Pixel coordinate grounding data
——

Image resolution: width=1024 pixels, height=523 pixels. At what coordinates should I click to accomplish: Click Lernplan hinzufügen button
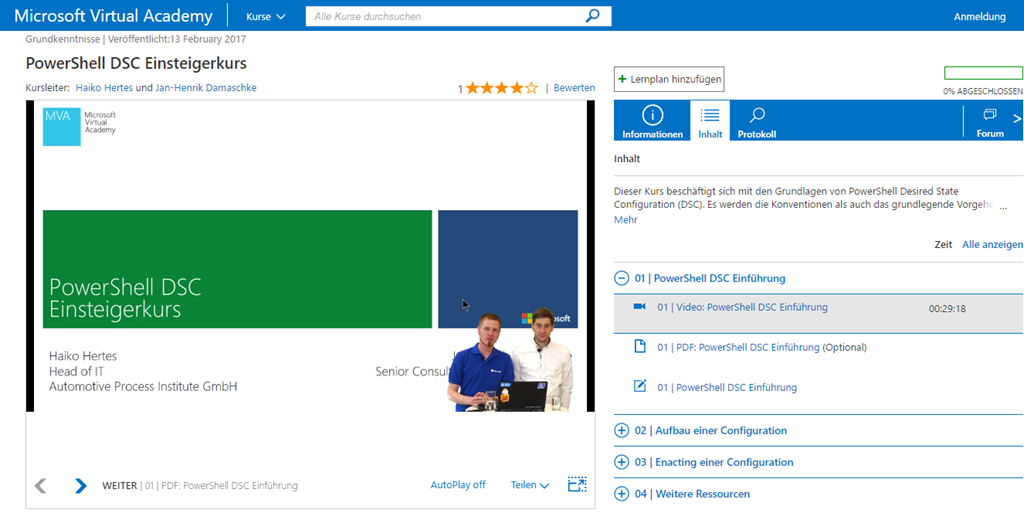click(668, 79)
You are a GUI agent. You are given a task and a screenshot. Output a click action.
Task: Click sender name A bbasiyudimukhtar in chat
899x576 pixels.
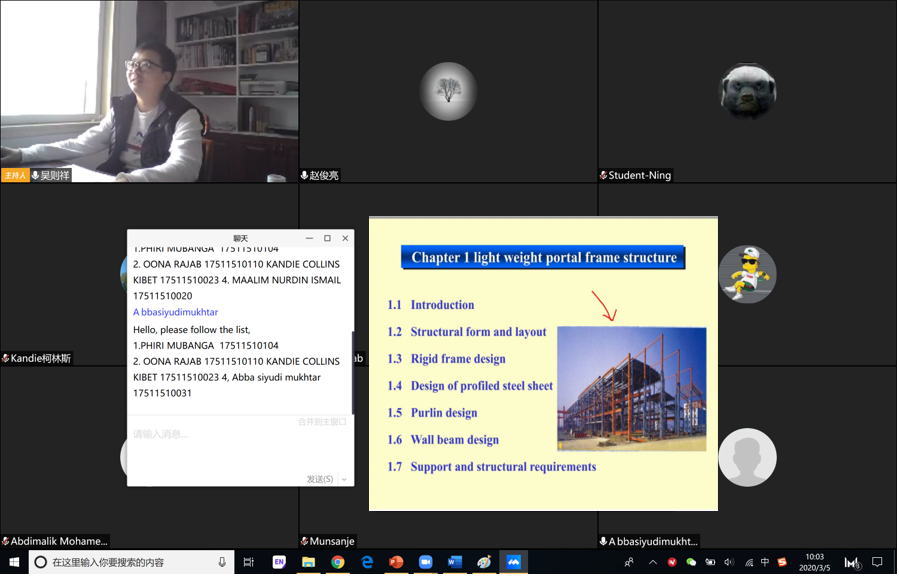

——

__What is needed__:
Please write out, word for word, each line from the one with "Task: Click sender" to the last line of the data, keeping both ends and omitting pictures.

__Problem solution__:
Task: Click sender name A bbasiyudimukhtar in chat
899x576 pixels.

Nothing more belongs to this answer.